Of course we have no answer. Such imaginations as we have refuse to rise to the task.

But for the nearer future, while man is still man, there are a few general statements that seem to grow more certain. It seems to be pretty generally believed to-day that our dense populations are in the opening phase of a process of diffusion and aeration. It seems pretty inevitable also that at least the mass of white population in the world will be forced some way up the scale of education and personal efficiency in the next two or three decades. It is not difficult to collect reasons for supposing--and such reasons have been collected--that in the near future, in a couple of hundred years, as one rash optimist has written, or in a thousand or so, humanity will be definitely and conscientiously organizing itself as a great world state--a great world state that will purge from itself much that is mean, much that is bestial, and much that makes for individual dullness and dreariness, grayness and wretchedness in the world of to-day; and although we know that there is nothing final in that world state, although we see it only as something to be reached and passed, although we are sure there will be no such sitting down to restore and perfect a culture as the positivists foretell, yet few people can persuade themselves to see anything beyond that except in the vaguest and most general terms.

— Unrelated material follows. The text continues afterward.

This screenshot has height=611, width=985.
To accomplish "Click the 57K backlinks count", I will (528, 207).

That world state of more vivid, beautiful, and eventful people is, so to speak, on the brow of the hill, and we cannot see over, though some of us can imagine great uplands beyond and something, something that glitters elusively, taking first one form and then another, through the haze. We can see no detail, we can see nothing definable, and it is simply, I know, the sanguine necessity of our minds that makes us believe those uplands of the future are still more gracious and splendid than we can either hope or imagine. But of things that can be demonstrated we have none.

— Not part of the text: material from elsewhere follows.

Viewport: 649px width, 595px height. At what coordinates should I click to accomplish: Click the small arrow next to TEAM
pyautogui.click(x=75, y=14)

Yet I suppose most of us entertain certain necessary persuasions, without which a moral life in this world is neither a reasonable nor a possible thing. All this paper is built finally upon certain negative beliefs that are incapable of scientific establishment. Our lives and powers are limited, our scope in space and time is limited, and it is not unreasonable that for fundamental beliefs we must go outside the sphere of reason and set our feet upon faith. Implicit in all such speculations as this is a very definite and quite arbitrary belief, and that belief is that neither humanity nor in truth any individual human being is living its life in vain. And it is entirely by an act of faith that we must rule out of our forecasts certain possibilities, certain things that one may consider improbable and against the chances, but that no one upon scientific grounds can call impossible.